君たちはどう生きるかのビッグビッグビッグマフのネタバレレビュー・内容・結末

君たちはどう生きるか(2023年製作の映画)
4.6

このレビューはネタバレを含みます

宮崎駿がファンタジーという表現技法を初めて自分の人生を表現するために使った作品という印象。
節々から漏れ出るパーソナルな感情や終焉に向かっていくテーマが垣間見えるのに、ただの私小説に全く収まらないのがさすがすぎる…
(自分が影響を受けた本をとっかかりにして、自分の作家人生を自分の作品で振り返る…そんな目論見があるなら"引退したけど作った"っていう一見矛盾している発言にも腑が落ちる。)

根底を貫く軸があったからか、映像表現は史上一と言っていいくらい右脳が大爆発しており、ファンタジーを超え悪夢的とも言える世界。すごすぎる。あまりにも自由でイノセント。

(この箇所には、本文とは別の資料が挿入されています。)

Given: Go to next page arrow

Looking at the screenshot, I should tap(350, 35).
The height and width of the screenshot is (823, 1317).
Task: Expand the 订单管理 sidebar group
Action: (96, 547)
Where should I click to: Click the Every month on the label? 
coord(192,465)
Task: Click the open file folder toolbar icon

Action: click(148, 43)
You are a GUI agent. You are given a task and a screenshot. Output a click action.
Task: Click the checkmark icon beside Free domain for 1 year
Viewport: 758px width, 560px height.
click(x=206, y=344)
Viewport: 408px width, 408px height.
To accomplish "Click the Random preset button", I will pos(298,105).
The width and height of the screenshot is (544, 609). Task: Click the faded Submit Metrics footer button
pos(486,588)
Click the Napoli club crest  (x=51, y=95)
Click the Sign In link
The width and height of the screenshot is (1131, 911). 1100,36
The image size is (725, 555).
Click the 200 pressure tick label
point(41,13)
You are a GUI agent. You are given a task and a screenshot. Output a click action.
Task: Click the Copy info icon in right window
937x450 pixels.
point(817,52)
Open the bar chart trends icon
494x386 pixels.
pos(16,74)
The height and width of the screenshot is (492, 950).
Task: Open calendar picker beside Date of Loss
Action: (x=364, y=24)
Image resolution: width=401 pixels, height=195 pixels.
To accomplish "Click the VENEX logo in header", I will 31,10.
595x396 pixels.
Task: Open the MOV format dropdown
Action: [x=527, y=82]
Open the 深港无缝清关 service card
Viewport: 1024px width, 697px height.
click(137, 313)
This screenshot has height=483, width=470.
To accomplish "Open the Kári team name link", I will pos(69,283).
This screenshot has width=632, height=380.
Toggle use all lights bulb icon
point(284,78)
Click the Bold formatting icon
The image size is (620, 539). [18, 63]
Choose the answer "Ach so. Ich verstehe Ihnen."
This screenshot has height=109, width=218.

総じて、一人の人間がその人生を振り返る"私的"な一面と、それに相反する"みんな"のファンタジー作家の矜持を見せつける…そんな大傑作だと思いました。
そして今作で本当に最後なんだな…と思わずにはいられない、終わる直前の生き物だけが見せる爆発力が全編に宿っていたように思える、寂しい。

君たちはどう生きるか?
僕(たち)はこう生きてきたよって言われた気がしました。